• **Try it**
All of the entries are to be printed exactly as they appear.

(Available data)

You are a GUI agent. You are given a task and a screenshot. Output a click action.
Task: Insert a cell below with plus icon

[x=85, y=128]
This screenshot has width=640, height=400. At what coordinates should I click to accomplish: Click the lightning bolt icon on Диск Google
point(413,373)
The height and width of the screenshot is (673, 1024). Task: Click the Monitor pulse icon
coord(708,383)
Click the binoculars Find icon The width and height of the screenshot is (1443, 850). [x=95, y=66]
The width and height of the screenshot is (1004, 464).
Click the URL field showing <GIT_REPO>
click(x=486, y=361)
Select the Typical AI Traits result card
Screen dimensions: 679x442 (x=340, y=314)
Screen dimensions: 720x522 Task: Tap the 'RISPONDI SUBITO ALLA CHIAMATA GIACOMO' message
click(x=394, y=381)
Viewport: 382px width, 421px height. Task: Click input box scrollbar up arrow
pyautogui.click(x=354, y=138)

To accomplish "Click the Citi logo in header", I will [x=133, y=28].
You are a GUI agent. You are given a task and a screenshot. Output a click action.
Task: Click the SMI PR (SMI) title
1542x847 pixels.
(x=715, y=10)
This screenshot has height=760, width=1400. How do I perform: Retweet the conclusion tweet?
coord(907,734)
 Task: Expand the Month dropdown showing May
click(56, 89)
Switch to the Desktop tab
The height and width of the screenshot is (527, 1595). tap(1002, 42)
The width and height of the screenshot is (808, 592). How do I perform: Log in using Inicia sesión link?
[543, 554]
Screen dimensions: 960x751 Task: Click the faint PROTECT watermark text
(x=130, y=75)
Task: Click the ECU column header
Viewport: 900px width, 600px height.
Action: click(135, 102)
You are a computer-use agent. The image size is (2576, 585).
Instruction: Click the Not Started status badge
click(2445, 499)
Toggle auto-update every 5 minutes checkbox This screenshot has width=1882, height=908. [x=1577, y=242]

(End Available data)

• **Solution for this exercise**
You are a GUI agent. You are given a task and a screenshot. Output a click action.
Task: Insert a cell below with plus icon

[x=85, y=128]
This screenshot has width=640, height=400. At what coordinates should I click to accomplish: Click the lightning bolt icon on Диск Google
point(413,373)
The height and width of the screenshot is (673, 1024). Task: Click the Monitor pulse icon
coord(708,383)
Click the binoculars Find icon The width and height of the screenshot is (1443, 850). [x=95, y=66]
The width and height of the screenshot is (1004, 464).
Click the URL field showing <GIT_REPO>
click(x=486, y=361)
Select the Typical AI Traits result card
Screen dimensions: 679x442 (x=340, y=314)
Screen dimensions: 720x522 Task: Tap the 'RISPONDI SUBITO ALLA CHIAMATA GIACOMO' message
click(x=394, y=381)
Viewport: 382px width, 421px height. Task: Click input box scrollbar up arrow
pyautogui.click(x=354, y=138)

To accomplish "Click the Citi logo in header", I will [x=133, y=28].
You are a GUI agent. You are given a task and a screenshot. Output a click action.
Task: Click the SMI PR (SMI) title
1542x847 pixels.
(x=715, y=10)
This screenshot has height=760, width=1400. How do I perform: Retweet the conclusion tweet?
coord(907,734)
 Task: Expand the Month dropdown showing May
click(56, 89)
Switch to the Desktop tab
The height and width of the screenshot is (527, 1595). tap(1002, 42)
The width and height of the screenshot is (808, 592). How do I perform: Log in using Inicia sesión link?
[543, 554]
Screen dimensions: 960x751 Task: Click the faint PROTECT watermark text
(x=130, y=75)
Task: Click the ECU column header
Viewport: 900px width, 600px height.
Action: click(135, 102)
You are a computer-use agent. The image size is (2576, 585).
Instruction: Click the Not Started status badge
click(2445, 499)
Toggle auto-update every 5 minutes checkbox This screenshot has width=1882, height=908. [x=1577, y=242]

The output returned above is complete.